What is needed is an exact transcription of every entry below, with the pictures left out.
---------- Given data ----------
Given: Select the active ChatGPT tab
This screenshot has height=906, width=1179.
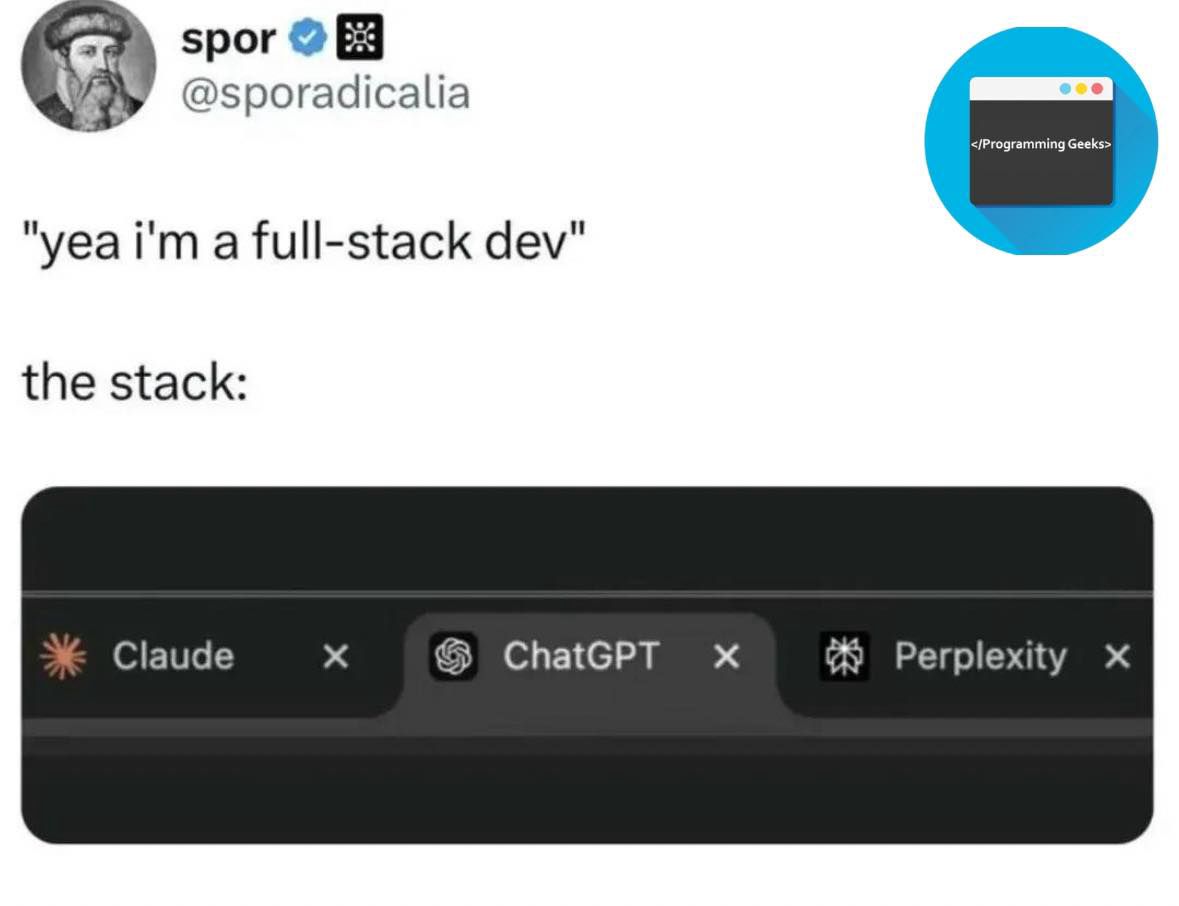Looking at the screenshot, I should pyautogui.click(x=583, y=657).
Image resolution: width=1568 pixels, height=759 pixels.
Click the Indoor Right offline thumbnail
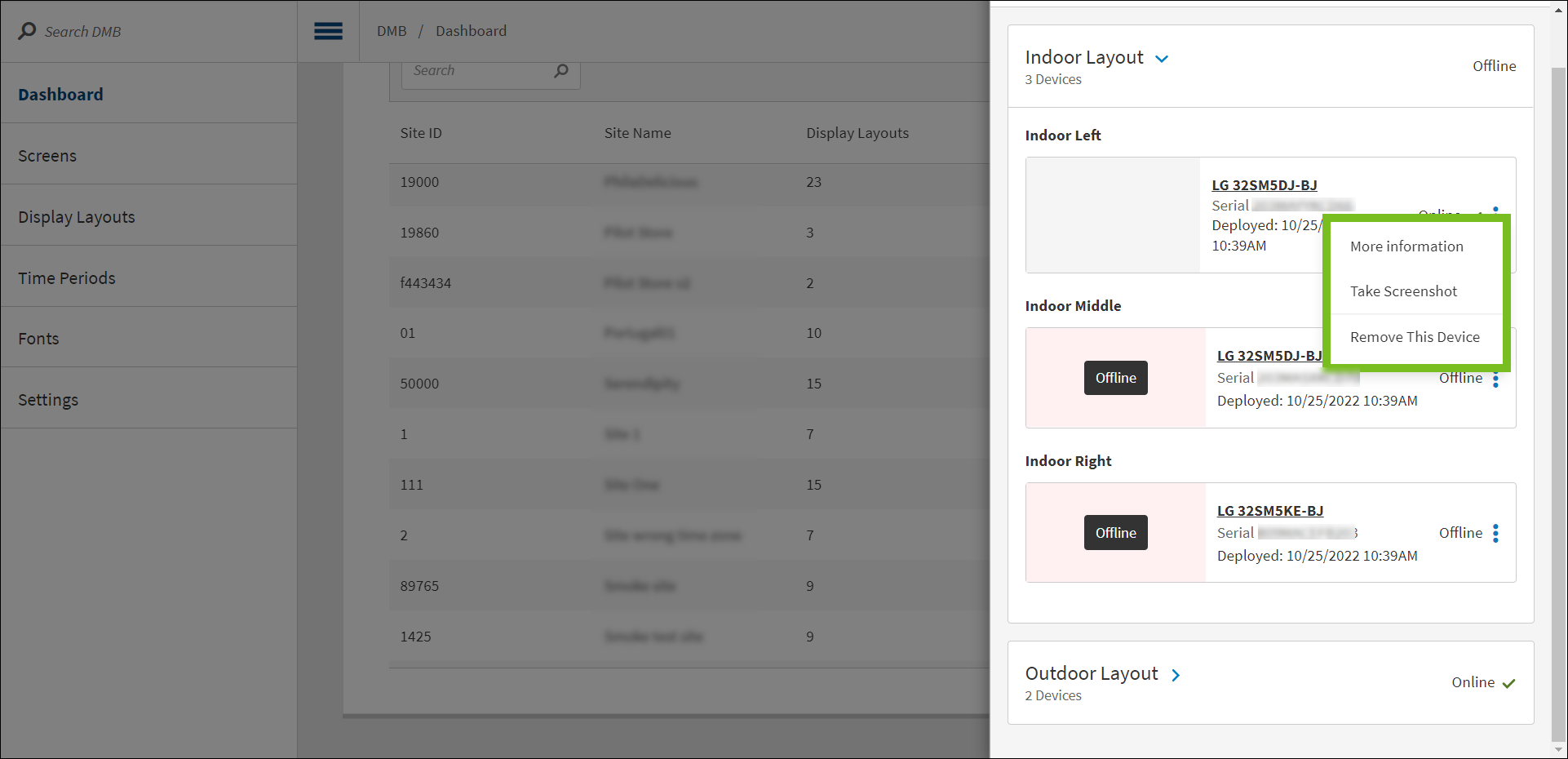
----------
## Solved problem
Given: Select the active ChatGPT tab
This screenshot has height=906, width=1179.
Looking at the screenshot, I should pyautogui.click(x=583, y=657).
Image resolution: width=1568 pixels, height=759 pixels.
Click the Indoor Right offline thumbnail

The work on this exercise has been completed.